To train the one-class SVM, the training set as \(D=\{ {D^v}\} _{v=1}^N\) are formed where N is the number of positive and negative training videos. The result accuracies of this experiment are reported for sHOT and state-of-the-art methods [21, 26, 27, 45, 46, 49] in Table 3. Results show that the best performance belongs to our approach with 82.2%.

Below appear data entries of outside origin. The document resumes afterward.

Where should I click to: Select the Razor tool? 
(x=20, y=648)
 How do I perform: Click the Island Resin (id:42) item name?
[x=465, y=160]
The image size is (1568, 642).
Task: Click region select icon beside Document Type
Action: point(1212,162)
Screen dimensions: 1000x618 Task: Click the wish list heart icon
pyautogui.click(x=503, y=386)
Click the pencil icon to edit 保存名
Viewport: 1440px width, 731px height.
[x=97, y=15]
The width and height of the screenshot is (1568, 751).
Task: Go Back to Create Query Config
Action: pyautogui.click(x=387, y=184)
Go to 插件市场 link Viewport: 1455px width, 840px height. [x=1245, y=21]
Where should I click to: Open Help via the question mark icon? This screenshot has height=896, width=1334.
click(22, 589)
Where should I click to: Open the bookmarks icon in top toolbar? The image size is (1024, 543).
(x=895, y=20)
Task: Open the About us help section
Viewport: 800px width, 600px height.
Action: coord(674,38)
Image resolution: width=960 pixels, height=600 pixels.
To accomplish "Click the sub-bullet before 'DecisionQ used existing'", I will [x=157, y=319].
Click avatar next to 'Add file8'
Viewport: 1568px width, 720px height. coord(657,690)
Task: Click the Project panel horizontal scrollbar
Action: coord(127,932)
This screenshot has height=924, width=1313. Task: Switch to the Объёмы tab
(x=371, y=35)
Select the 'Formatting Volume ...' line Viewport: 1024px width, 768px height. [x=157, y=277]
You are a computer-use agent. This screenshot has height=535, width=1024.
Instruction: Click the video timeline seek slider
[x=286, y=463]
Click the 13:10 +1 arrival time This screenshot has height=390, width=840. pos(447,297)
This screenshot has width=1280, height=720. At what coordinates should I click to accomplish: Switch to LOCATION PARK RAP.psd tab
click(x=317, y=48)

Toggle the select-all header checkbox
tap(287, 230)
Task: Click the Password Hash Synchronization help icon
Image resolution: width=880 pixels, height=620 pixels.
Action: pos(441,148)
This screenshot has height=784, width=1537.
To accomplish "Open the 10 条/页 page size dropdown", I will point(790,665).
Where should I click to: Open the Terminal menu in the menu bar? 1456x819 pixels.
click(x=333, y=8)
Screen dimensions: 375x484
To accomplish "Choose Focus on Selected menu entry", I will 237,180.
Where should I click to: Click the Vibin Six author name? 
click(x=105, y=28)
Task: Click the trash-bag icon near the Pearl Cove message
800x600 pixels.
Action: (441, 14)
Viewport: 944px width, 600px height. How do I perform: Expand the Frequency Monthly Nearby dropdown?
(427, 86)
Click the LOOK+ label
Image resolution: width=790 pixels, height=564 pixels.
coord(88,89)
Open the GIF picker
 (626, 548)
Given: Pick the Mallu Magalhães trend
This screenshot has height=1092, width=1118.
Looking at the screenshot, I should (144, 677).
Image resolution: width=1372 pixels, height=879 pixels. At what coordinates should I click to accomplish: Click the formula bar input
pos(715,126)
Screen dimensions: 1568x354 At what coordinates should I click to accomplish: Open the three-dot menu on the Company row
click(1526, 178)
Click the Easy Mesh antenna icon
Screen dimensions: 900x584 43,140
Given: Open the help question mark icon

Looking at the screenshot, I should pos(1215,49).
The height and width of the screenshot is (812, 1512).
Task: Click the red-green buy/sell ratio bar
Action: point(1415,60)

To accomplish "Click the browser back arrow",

Table 3 Classification results on Violence Crowd dataset for different methods

6 Discussion

By applying the proposed interest point tracking methods in crowded and semi-crowded environments, where camera calibration is not feasible and there is severe occlusions and background clutter, crowd abnormality detection is shown to be superior in comparison with other individual-based detector schemes. In this paper, we show that our method can deal with abnormality detection in various crowd densities, and evaluate our method on medium-level density crowd and dense crowd scenarios. However, in the scenarios which are capable of using person detection techniques, our method may not be satisfying as person-detector-based methods, since we are detecting the crowd behaviors rather than individual behaviors.

7 Conclusion

In this paper, we first introduced the simplified Histogram of Oriented Tracklet (sHOT) model for the task of abnormality detection in crowded scenes. This new descriptor contains both orientation and magnitude information in a single feature, which is often reached by combining multiple descriptors. We also combined sHOT and Dense Optical Flow (DOF) to form a novel abnormal behavior descriptor in order to localize abnormalities in a crowd. Since the abnormal samples are hardly accessible in real-worlds, we employed the generative one-class SVM to learn our models which is a more realistic approach. We showed that our proposed feature descriptors can detect behavior abnormalities much better than state-of-the-arts. Our models are very simple and efficient and can easily be reproduced. We plan to combine our models with other descriptors to reach more promising results as future work.